Il est mort à Antibes le 4 août 1983 à l’age de 77 ans.

Un mot sur l’oeuvre d’Edouard Collin

Edouard Collin est volontairement figuratif. Bien sûr l’anecdote que représente une toile distrait le spectateur de la contemplation esthétique reprocheront les « abstraits ». Oui, au-delà du sujet il faut voir le fourmillement des lignes, des couleurs, des formes créées par les lignes, la construction du tableau. C’est pour cela qu’à chaque tableau nous vous proposons quelques zooms sur des détails mais vous pouvez capturer ces images et zoomer à votre guise.
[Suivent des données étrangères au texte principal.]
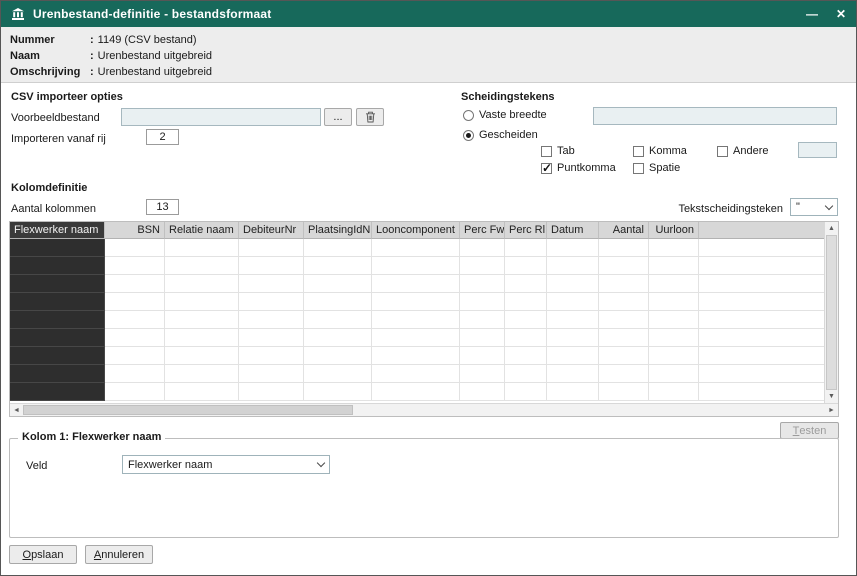 This screenshot has width=857, height=576. What do you see at coordinates (202, 230) in the screenshot?
I see `column-header: Relatie naam` at bounding box center [202, 230].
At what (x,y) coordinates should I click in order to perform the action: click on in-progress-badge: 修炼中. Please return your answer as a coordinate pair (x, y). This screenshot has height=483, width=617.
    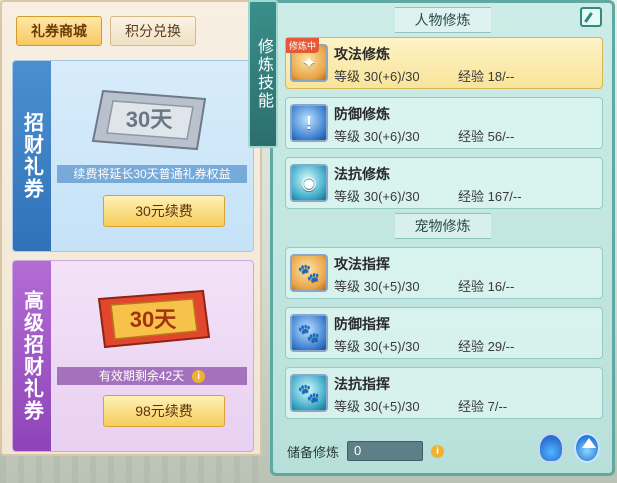
    Looking at the image, I should click on (303, 46).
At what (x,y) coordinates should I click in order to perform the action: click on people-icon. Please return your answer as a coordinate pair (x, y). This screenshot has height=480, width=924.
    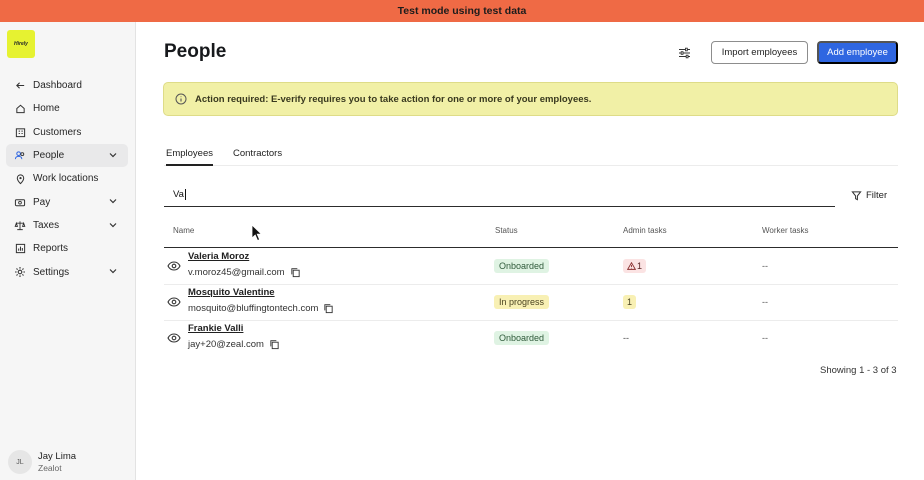
    Looking at the image, I should click on (20, 156).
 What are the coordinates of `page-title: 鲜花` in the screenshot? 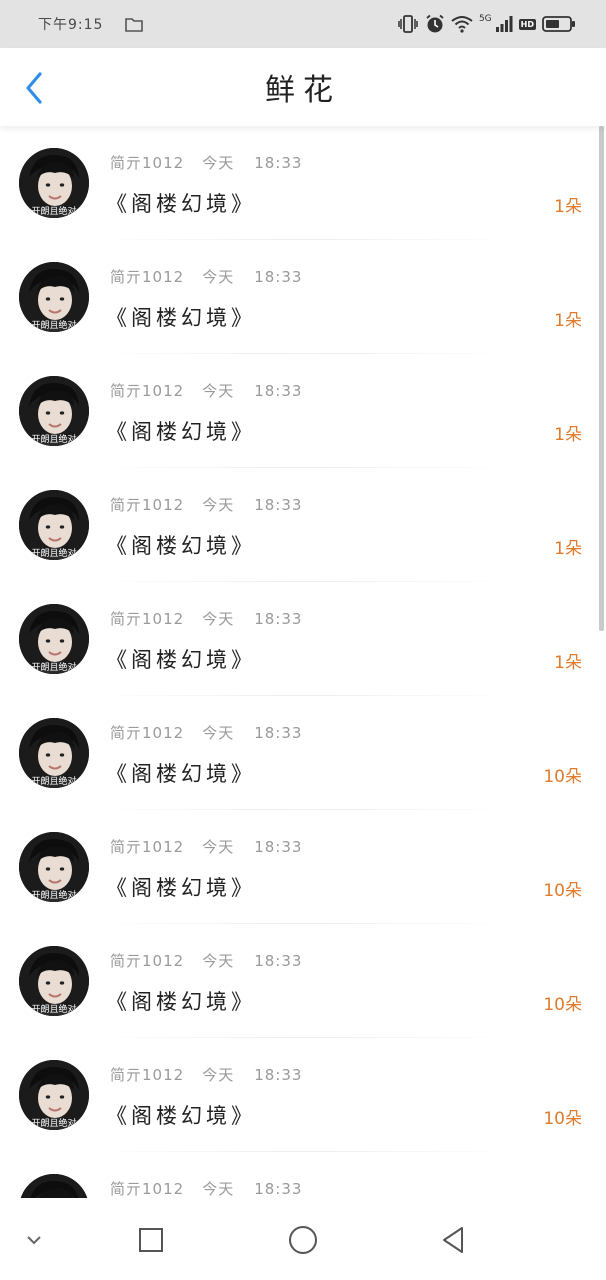 It's located at (303, 90).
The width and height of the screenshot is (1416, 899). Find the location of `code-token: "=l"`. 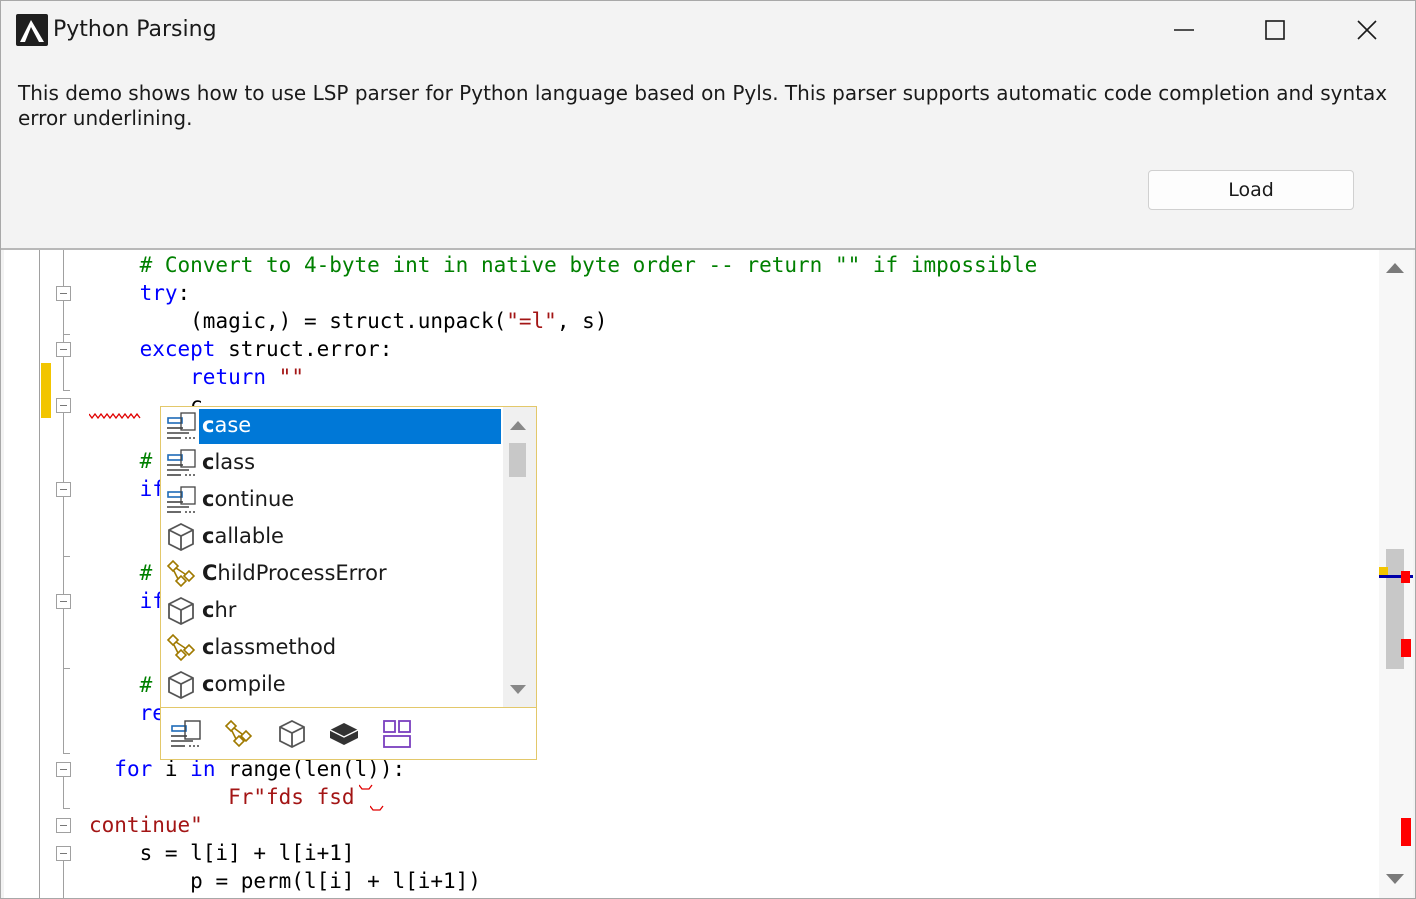

code-token: "=l" is located at coordinates (532, 321).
Là vous découvrirez l’incroyable créativité et expressivité d’un « simple » coup de pinceau. Edouard Collin aimait citer Poussin :  » de la main du peintre ne doit sortir aucune ligne qui n’ait été formée auparavant dans son esprit ». Donc refus des « faiseurs de hasards »(selon ses propres termes), refus des gens qui jettent des couleurs sur une toile, et qui parfois s’y vautrent frénétiquement. Pour lui c’est du spectacle pour show biz, pas de l’art.

A l’opposé l’abstrait sérieux, construit et « solide » éloigne malheureusement souvent le grand public qui n’a pas bénéficié d’une éducation de l’esthétique. On n’y trouve que ce jeu des lignes, des formes et des couleurs, cette construction de la toile, libérés de toute obligation de représenter ou de raconter (l’étude de l’anatomie et la représentation du corps humain ou des animaux fait l’objet d’un atelier très important aux Beaux Arts).

Edouard Collin veut rester figuratif et accepter la contrainte de respecter les règles de l’esthétique ainsi que la représentation d’un sujet pour rester dans un domaine connu de tous et utiliser l’impact de l’esthétique pour créer des émotions. Jusqu’au XXème siècle les artistes n’ont jamais contesté cette double exigence. Mais nombre de peintres ont aussi oublié que la représentation n’était pas la seule exigence (aujourd’hui qui plus est, il y a la photo qui peut y suffire) d’où les révoltes : fauvisme, cubisme, impressionnisme, abstrait. Voyez les premières toiles de Van Gogh représentatives de son époque, tout en noir et brun ( » jus de pipe  » dit-on), puis tout à coup  » fauves » et enfin Van Gogh.

Les caractéristiques d’Edouard Collin?

Enormément d’humour, truculent parfois (surtout dans ses dessins), mais plus discrètement il est présent partout. Il ne se prenait pas au sérieux et se moquait des  » gros dindons« (titre d’une toile de 1975)imbus d’eux-mêmes. Il y a toute une partie de son œuvre franchement narrative. A partir des années 70 il exprime une nostalgie certaine de la Belle Epoque et de son enfance. Sa toile  » Retrovalas » peut être le tête de série de cette tendance : il retourne survoler une vie que l’on imagine toujours, avec l’effet d’éloignement, plus facile, élégante, gentille, où l’humour se sent tout à fait libre. Il est tout à fait exceptionnel comme portraitiste (nous lançons un appel aux détenteurs de ses œuvres pour qu’ils acceptent de les faire figurer sur ce site).

Ses dessins et croquis sont aussi difficilement égalables : en quelques traits la silhouette est en place et très expressive. Ses toiles commencent par une composition dessinée et de nombreux croquis de détails lui sont nécessaires pour les réaliser. Nous les avons parfois placés comme des zooms de détails.